Action item: Starting at the line that contains "The width and", transcribe each line exactly through the end of the data below, and skip any pictures.

(Stored data entries)
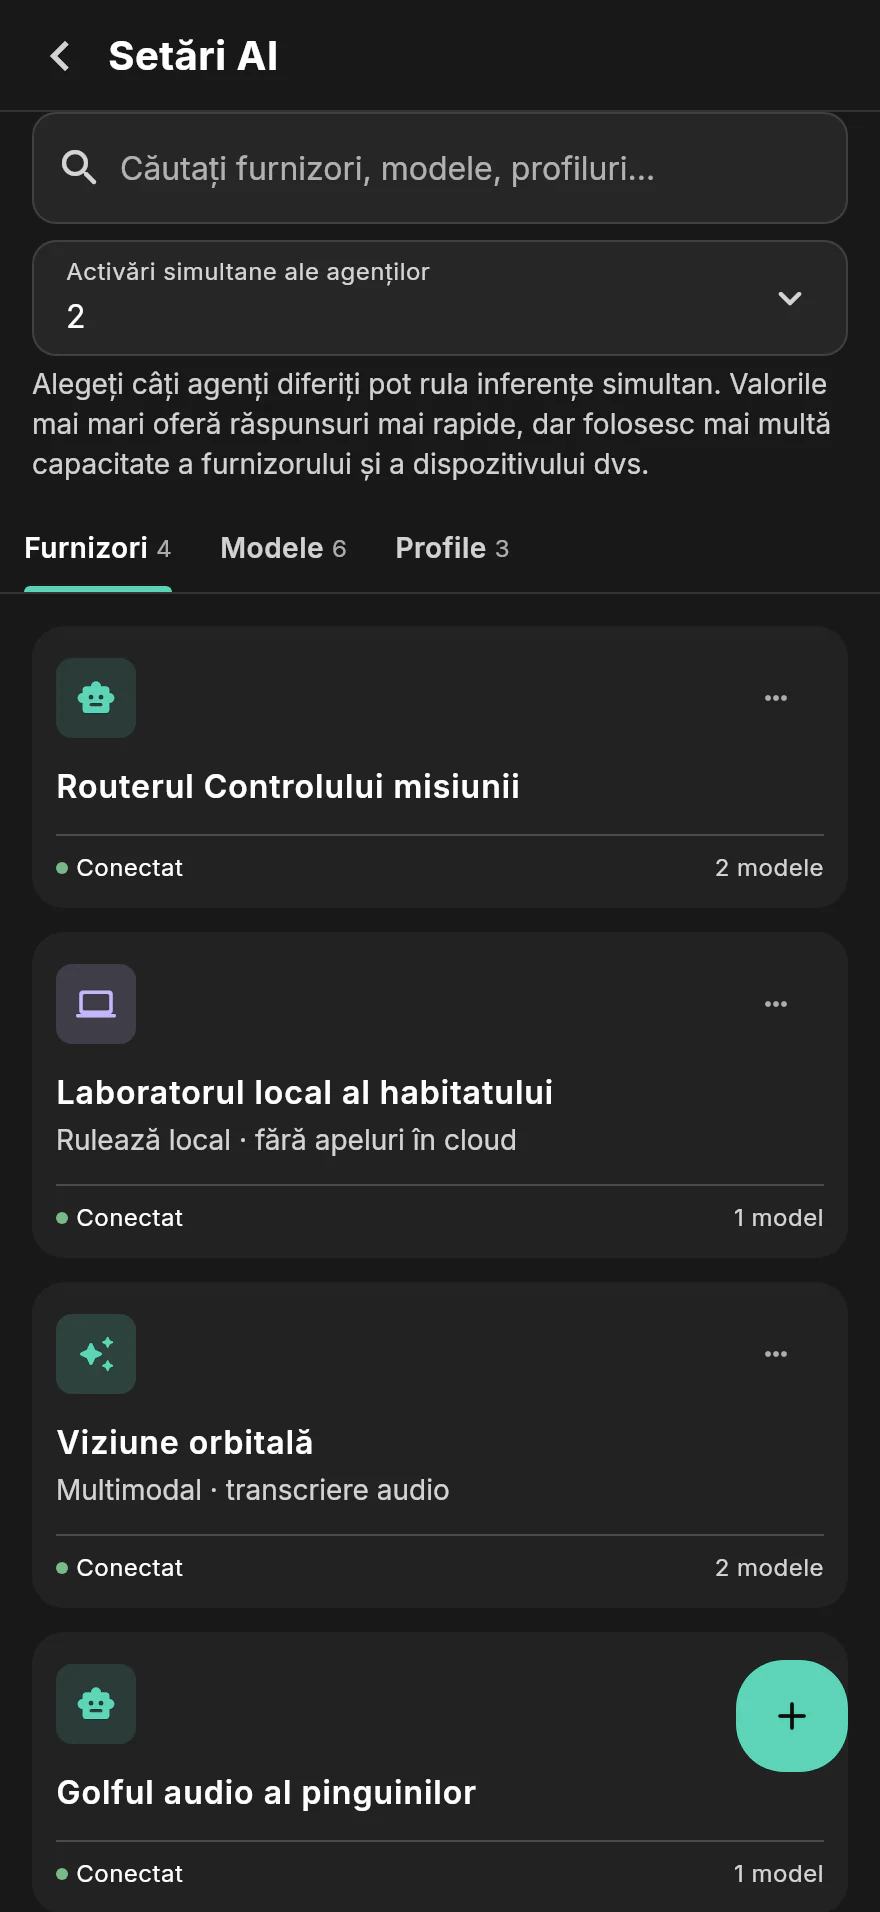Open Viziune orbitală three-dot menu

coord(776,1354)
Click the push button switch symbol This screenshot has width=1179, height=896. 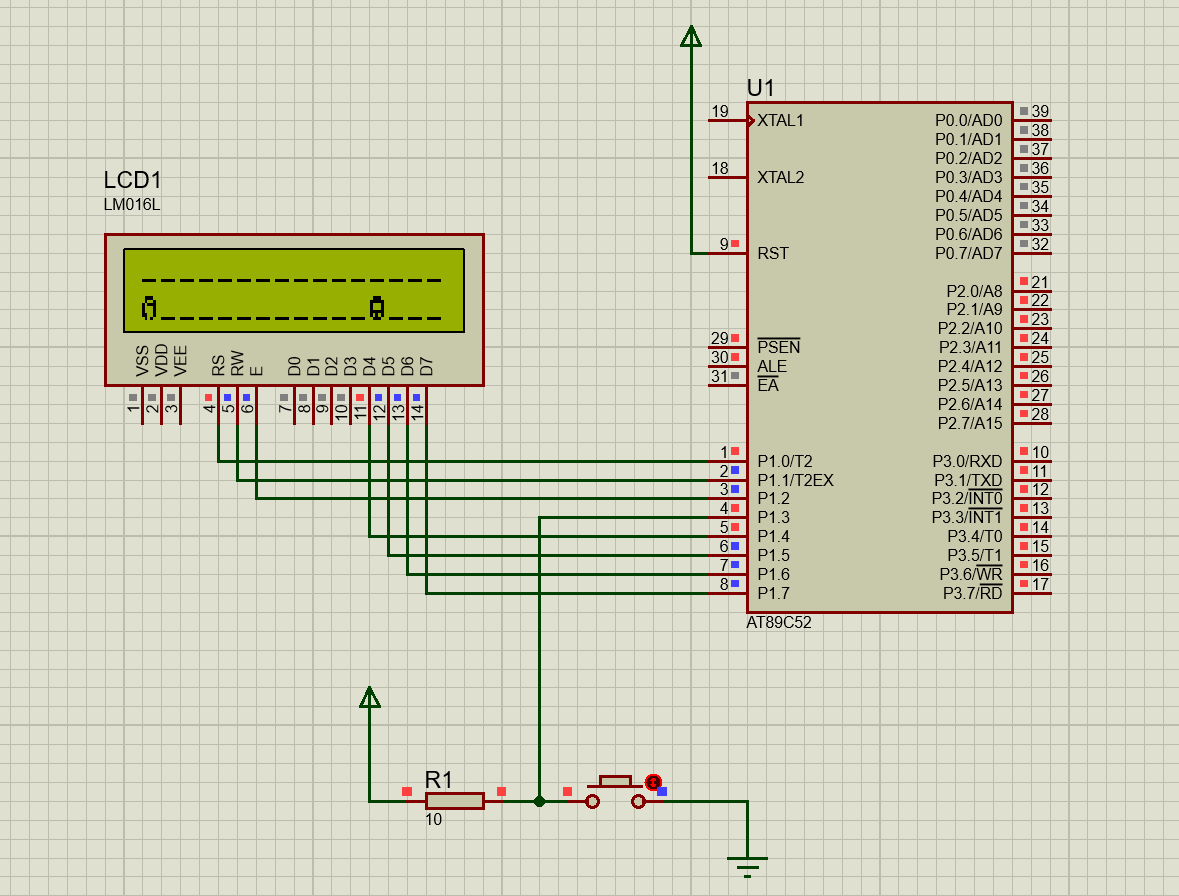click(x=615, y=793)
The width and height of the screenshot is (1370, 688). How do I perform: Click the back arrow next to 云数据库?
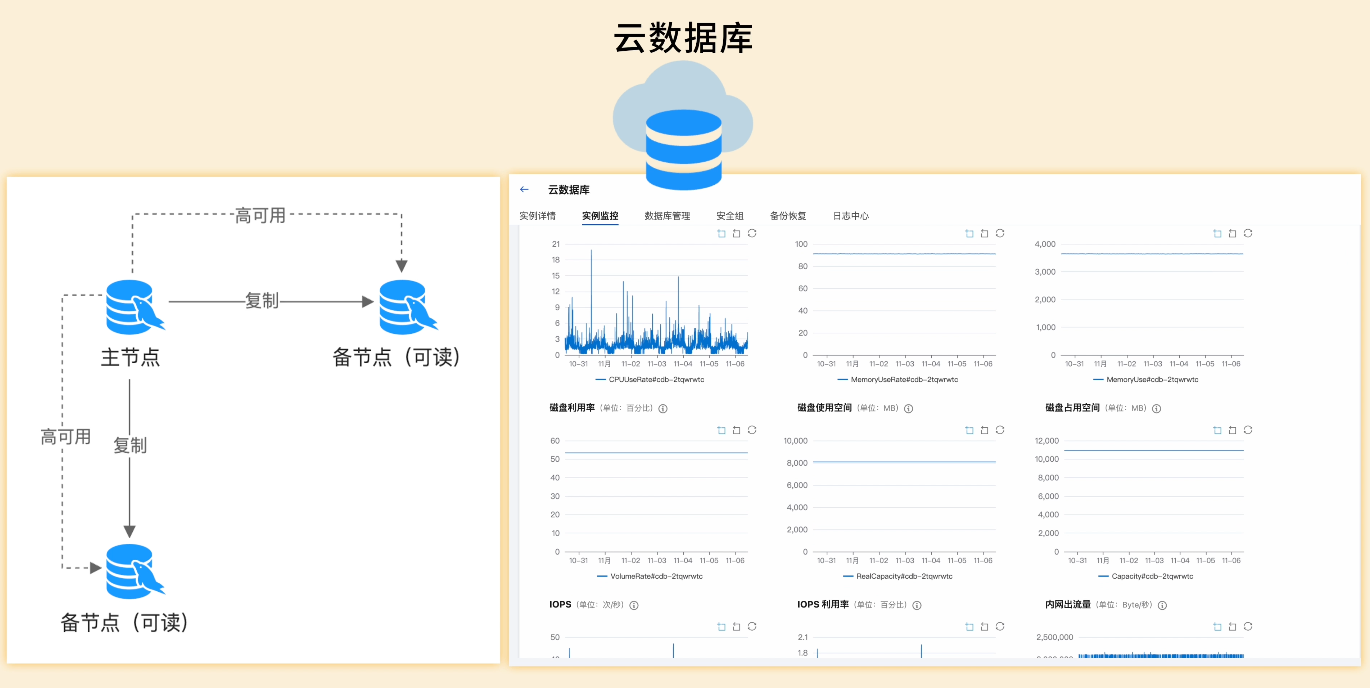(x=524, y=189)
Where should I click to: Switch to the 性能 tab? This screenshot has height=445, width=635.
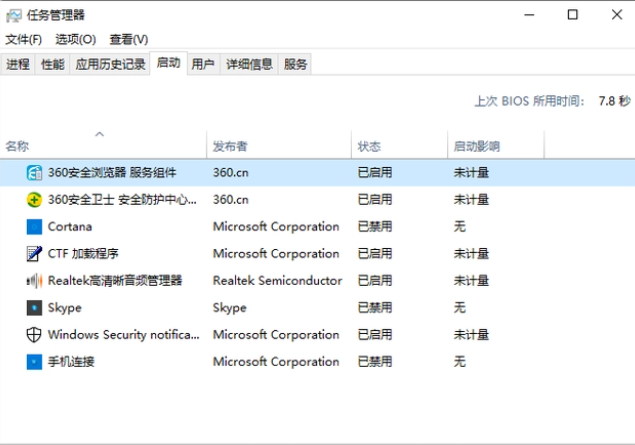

Output for this exercise:
The width and height of the screenshot is (1370, 688). How do I perform: Click the back arrow next to 云数据库?
(x=524, y=189)
Where should I click to: Switch to the 性能 tab? This screenshot has height=445, width=635.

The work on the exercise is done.